Abstract

Abstract Background Central nervous system tuberculosis (CNS-TB) accounts for 5-10% of extrapulmonary TB cases. It takes 3 clinical forms: meningitis, tuberculoma, and arachnoiditis. Modern case descriptions of the presentation of CNS-TB are rare. The goal of this study is to examine the presentation, diagnostic studies, and associated comorbidities of CNS-TB. Methods In our academic healthcare system, cases of culture confirmed CNS-TB were identified in a database maintained by the infection control group. This is a retrospective case series of the 11 adults with confirmed CNS-TB. Results 273 patients were identified with TB infection from 2008 to 2022. 104 (38%) had extra pulmonary disease. 11 (4%) had CNS infection. Patient characteristics are described in Table 1. 5 (45%) of the patients with CNS disease also had pulmonary disease. Mean age of diagnosis was 42. 5 (45%) were male and 9 (82%) were African American. 5 (45%) had HIV; mean CD4 count was 100 (8-255). Diagnostics are shown in Table 2. CSF studies revealed a mean WBC of 295/mm3 (4-808), protein of 605 mg/dL (27-4476), and Glucose of 31 (12-64) mg/dL. 4 (36%) patients presented with British Research Medical Council (BMRC) clinical stage I disease and 7 (64%) with stage II disease. 8 (73%) patients had an abnormal CT or MRI scan of the head, with representative images seen in Figure 1. 5 patients (45%) had lesions consistent with tuberculomas. 1 (9%) had arachnoiditis identified on imaging. 1 (9%) patient died. Conclusion 38% of patients diagnosed with TB at our center had extrapulmonary disease compared to 17.5% reported in the literature.
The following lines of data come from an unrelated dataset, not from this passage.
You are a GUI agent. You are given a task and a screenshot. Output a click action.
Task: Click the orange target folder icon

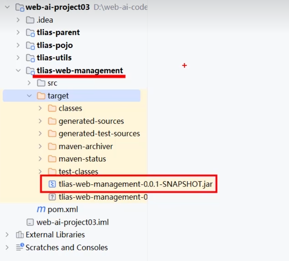[41, 96]
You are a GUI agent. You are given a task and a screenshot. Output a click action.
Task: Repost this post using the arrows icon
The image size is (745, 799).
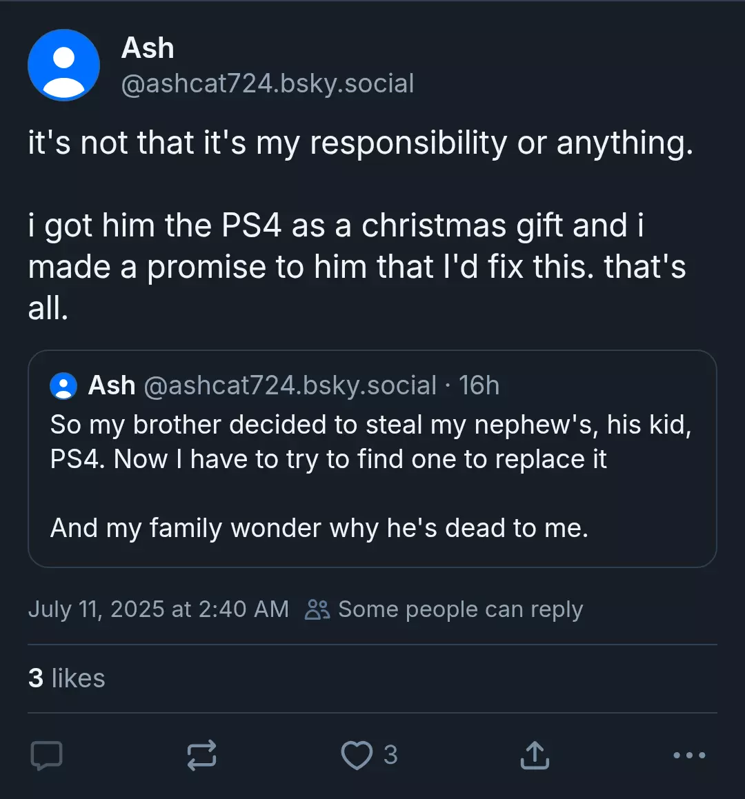click(x=202, y=755)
The 4% rate of CNS-TB was similar to previously reported. Our series describes abnormal imaging as well as CSF studies showing leukocytosis, pleocytosis, and hypoglycorrhachia consistent with previously described findings. Though numbers were small, no significant difference was found between HIV positive and negative patients. Although mortality was rare in our series, the patient who died had advanced AIDS and multidrug resistant meningitis. Given the significant global mortality of this disease, this series highlights the need for more current studies describing the presentation and diagnostic characteristics of modern CNS-TB so clinicians can better recognize and treat the condition without delay. Disclosures All Authors: No reported disclosures.